Malam itu di seluruh negeri berlangsung kemeriahan suasana natal. 
Setiap orang mempersiapkan diri menghadapi makan malam yang berlimpah. 
Tapi di kantong Egar hanya terdapat $10, jumlah yang pas-pasan untuk makan malamnya dan tiket bis ke 
Baldwin, dimana dia mungkin mendapatkan pekerjaan untuk ongkos hidupnya selama beberapa berikutnya
Maka menjelang malam, ketika lonceng dan lagu-lagu natal terdengar 
dimana-mana, dan senyum dan salam natal diucapkan tiap menit, Egar 
menaikkan kerah bajunya dan menunggu kedatangan bis pukul 20:00 yang 
akan membawanya ke Baldwin. Salju turun deras. Suhu jatuh pada tingkat 
yg menyakitkan dan perut Egar mulai berbunyi karena lapar. Ia melihat 
jam di stasiun, dan memutuskan untuk membeli hamburger dan kentang 
goreng ukuran ekstra, karena ia butuh banyak 
energi untuk memindahkan salju sepanjang malam nanti.

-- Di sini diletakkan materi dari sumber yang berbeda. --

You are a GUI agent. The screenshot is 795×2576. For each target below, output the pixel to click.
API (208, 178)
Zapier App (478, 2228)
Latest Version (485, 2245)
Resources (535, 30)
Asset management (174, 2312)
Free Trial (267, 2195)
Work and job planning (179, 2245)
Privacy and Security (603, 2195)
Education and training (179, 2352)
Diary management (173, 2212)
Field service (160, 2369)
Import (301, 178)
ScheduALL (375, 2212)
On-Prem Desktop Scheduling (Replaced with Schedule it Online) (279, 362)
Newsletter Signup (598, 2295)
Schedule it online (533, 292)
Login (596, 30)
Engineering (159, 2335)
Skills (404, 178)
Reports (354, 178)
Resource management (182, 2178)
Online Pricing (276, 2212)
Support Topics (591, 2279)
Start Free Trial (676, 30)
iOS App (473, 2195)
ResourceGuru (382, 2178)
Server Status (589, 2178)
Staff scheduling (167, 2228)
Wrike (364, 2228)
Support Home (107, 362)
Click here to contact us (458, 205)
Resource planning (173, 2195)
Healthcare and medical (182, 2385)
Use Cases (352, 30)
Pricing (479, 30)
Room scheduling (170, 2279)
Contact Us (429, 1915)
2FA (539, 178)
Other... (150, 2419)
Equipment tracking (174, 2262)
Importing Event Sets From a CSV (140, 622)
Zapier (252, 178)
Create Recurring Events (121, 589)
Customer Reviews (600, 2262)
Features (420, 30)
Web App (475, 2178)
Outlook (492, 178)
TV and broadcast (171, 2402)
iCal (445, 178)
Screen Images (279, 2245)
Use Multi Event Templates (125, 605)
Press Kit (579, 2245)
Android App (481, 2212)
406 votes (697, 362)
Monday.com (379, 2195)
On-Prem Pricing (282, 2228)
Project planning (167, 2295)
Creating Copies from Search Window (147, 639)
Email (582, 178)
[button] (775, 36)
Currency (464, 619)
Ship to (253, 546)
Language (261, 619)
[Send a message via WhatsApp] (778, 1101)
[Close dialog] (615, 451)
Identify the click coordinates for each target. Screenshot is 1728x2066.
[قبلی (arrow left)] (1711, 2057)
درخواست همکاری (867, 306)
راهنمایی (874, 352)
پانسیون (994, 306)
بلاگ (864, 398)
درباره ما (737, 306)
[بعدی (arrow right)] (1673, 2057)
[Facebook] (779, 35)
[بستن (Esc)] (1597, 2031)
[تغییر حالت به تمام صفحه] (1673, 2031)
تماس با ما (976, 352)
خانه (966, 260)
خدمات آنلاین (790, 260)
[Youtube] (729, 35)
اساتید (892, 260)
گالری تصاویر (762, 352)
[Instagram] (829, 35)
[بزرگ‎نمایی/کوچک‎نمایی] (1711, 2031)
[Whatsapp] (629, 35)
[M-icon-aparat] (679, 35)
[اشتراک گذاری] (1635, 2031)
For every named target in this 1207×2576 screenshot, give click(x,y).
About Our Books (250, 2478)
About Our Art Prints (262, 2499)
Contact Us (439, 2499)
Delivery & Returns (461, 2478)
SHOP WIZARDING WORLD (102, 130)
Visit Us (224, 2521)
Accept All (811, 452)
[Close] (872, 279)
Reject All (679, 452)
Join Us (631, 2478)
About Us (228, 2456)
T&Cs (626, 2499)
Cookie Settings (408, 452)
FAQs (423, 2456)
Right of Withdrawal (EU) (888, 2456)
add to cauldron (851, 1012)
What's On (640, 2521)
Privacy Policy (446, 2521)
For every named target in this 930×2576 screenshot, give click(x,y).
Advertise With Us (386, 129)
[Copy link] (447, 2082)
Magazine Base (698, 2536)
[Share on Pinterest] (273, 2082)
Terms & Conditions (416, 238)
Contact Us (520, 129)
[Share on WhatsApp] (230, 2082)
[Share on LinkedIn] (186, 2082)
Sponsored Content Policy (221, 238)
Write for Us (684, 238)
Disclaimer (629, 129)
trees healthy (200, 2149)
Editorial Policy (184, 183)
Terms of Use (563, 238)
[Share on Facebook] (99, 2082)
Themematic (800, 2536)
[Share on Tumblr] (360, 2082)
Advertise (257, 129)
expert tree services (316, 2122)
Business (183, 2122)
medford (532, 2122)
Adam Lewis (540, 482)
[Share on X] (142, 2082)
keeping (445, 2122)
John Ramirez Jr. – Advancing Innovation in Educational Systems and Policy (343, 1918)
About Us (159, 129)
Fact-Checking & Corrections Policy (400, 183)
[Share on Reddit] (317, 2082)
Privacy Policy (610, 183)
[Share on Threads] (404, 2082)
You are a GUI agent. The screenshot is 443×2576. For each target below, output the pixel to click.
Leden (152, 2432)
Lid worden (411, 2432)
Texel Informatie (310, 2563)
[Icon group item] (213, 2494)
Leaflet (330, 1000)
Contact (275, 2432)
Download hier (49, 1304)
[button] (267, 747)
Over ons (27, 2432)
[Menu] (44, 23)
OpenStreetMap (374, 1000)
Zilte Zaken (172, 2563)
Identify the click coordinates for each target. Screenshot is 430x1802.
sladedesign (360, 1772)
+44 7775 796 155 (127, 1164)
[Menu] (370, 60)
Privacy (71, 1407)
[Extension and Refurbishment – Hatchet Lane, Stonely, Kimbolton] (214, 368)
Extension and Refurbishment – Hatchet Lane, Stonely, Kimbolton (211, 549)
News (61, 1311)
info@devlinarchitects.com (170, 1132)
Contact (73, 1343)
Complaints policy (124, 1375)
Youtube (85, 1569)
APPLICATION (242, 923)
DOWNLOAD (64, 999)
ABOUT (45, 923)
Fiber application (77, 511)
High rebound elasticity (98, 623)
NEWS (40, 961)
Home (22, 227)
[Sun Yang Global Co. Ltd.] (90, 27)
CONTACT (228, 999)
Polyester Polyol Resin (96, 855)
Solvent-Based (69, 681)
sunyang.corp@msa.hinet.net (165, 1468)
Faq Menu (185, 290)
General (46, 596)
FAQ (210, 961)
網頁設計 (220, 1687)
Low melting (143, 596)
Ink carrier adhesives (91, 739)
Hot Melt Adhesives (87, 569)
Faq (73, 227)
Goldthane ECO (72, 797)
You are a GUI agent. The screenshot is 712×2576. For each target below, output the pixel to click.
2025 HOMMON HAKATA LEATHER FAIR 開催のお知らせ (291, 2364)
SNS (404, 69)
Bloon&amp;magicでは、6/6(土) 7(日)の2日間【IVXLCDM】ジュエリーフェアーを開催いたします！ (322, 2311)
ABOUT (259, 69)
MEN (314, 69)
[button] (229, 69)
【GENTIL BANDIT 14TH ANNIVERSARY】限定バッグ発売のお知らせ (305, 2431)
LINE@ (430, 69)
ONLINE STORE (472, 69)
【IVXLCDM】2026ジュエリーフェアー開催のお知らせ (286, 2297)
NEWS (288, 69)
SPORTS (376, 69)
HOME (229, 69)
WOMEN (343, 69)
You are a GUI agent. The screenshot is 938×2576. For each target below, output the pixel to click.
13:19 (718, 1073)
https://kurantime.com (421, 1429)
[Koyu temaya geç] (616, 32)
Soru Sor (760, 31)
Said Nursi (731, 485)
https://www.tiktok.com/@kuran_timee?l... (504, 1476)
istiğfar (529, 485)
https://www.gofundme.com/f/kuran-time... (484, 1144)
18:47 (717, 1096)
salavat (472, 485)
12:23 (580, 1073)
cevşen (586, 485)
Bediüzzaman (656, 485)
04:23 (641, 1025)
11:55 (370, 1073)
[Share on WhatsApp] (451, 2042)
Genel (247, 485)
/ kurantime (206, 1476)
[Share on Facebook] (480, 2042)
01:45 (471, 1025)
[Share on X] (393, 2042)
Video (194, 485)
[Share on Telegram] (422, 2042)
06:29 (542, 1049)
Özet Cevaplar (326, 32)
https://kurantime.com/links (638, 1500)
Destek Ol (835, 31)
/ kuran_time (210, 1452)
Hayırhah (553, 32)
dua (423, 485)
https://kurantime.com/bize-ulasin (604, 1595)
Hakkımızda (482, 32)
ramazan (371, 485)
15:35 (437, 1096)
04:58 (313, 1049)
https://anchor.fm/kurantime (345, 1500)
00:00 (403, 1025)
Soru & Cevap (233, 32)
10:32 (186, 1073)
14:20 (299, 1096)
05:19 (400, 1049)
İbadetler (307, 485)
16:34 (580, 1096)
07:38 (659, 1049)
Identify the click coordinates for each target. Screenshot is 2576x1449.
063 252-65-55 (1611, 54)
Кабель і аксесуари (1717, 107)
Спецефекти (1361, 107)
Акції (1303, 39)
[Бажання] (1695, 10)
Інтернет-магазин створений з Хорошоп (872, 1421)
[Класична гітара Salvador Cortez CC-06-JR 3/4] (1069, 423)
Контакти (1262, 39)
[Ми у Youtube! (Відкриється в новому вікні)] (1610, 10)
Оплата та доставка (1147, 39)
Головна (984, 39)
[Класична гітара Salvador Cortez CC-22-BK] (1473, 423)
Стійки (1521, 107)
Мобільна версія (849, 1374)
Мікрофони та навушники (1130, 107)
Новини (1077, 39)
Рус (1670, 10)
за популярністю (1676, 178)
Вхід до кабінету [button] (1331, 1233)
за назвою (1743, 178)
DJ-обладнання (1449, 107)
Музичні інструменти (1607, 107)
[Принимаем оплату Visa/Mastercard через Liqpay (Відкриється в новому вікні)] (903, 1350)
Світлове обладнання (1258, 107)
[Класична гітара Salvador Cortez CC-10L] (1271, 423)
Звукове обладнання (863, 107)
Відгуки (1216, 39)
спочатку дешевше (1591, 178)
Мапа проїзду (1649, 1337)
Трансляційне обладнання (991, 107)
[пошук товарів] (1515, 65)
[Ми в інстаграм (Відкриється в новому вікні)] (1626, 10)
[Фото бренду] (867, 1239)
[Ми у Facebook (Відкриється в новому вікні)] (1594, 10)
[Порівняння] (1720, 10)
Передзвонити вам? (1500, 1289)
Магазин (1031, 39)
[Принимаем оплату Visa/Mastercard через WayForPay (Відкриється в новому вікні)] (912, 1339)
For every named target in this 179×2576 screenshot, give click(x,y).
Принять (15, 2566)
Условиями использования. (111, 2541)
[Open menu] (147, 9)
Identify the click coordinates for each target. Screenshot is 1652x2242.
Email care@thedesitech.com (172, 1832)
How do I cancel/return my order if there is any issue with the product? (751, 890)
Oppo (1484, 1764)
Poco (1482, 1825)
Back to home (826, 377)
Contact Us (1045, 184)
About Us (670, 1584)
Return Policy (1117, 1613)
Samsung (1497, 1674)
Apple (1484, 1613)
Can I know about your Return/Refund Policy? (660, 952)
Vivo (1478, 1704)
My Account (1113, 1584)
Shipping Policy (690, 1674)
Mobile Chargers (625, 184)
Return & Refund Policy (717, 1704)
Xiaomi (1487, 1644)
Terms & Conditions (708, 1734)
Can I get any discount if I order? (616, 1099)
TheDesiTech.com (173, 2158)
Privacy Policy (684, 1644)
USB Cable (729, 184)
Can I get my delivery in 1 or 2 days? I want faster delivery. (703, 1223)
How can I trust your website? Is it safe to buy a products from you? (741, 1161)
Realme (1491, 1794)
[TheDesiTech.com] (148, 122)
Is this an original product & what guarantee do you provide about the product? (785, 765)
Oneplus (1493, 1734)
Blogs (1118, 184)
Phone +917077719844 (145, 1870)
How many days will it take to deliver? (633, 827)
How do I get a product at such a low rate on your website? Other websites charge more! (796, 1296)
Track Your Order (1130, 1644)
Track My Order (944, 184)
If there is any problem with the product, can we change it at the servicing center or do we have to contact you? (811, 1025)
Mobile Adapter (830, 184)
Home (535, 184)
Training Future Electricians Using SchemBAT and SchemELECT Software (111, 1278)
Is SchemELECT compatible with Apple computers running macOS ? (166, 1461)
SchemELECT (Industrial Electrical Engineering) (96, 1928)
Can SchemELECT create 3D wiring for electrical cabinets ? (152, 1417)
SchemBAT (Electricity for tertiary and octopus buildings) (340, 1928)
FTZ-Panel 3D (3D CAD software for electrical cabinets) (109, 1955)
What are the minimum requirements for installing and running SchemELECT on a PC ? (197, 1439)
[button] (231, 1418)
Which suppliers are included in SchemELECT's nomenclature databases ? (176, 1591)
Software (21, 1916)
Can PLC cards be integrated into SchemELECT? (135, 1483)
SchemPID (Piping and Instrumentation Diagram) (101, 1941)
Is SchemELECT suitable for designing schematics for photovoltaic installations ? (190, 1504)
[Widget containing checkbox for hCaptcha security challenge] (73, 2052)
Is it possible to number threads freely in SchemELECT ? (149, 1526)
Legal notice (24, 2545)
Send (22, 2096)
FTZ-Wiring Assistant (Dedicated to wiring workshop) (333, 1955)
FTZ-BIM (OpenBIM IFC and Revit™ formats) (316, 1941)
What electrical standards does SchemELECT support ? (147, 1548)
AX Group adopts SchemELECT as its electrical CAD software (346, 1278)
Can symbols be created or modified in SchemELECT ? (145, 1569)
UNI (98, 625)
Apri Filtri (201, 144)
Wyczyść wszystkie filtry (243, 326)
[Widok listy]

“Lagipula,” pikirnya, “sekarang adalah malam natal, setiap orang, bahkan
 orang seperti saya sekalipun, harus makan sedikit lebih special dari 
biasanya.”
Di tengah jalan ia melewati sebuah bangunan raksasa, dimana sebuah 
pesta mewah sedang berlangsung. Ia mengintip ke dalam jendela. Ternyata 
itu adalah pesta kanak-kanak. Ratusan murid taman kanak-kanak dengan 
baju berwarna-warni bermain-main dengan begitu riang. Orang tua mereka 
saling
 mengobrol satu sama lain, tertawa keras dan saling olok. Sebuah pohon 
terang raksasa terletak di tengah-tengah ruangan, kerlap-kerlip lampunya
 memancar keluar jendela dan mencapai puluhan 
mobil-mobil
 mewah di pekarangan. Di bawah pohon terang terletak ratusan 
hadiah-hadiah natal dalam bungkus berwarna-warni. Di atas beberapa meja 
raksasa tersusun puluhan piring-piring yang berisi bermacam-macam 
makanan dan minuman, menyebabkan perut Egar berbunyi semakin keras.
Dan ia mendengar bunyi perut kosong di sebelahnya. Ia menoleh, dan 
melihat seorang gadis kecil, berjaket tipis, dan melihat ke dalam 
ruangan dengan penuh perhatian. Umurnya sekitar 10 tahun. Ia tampak 
kotor dan tangannya gemetar.
“ya ampun, nona kecil”, Egar bertanya dengan pandangan tidak percaya, “udara begitu dingin. Dimana orangtuamu?”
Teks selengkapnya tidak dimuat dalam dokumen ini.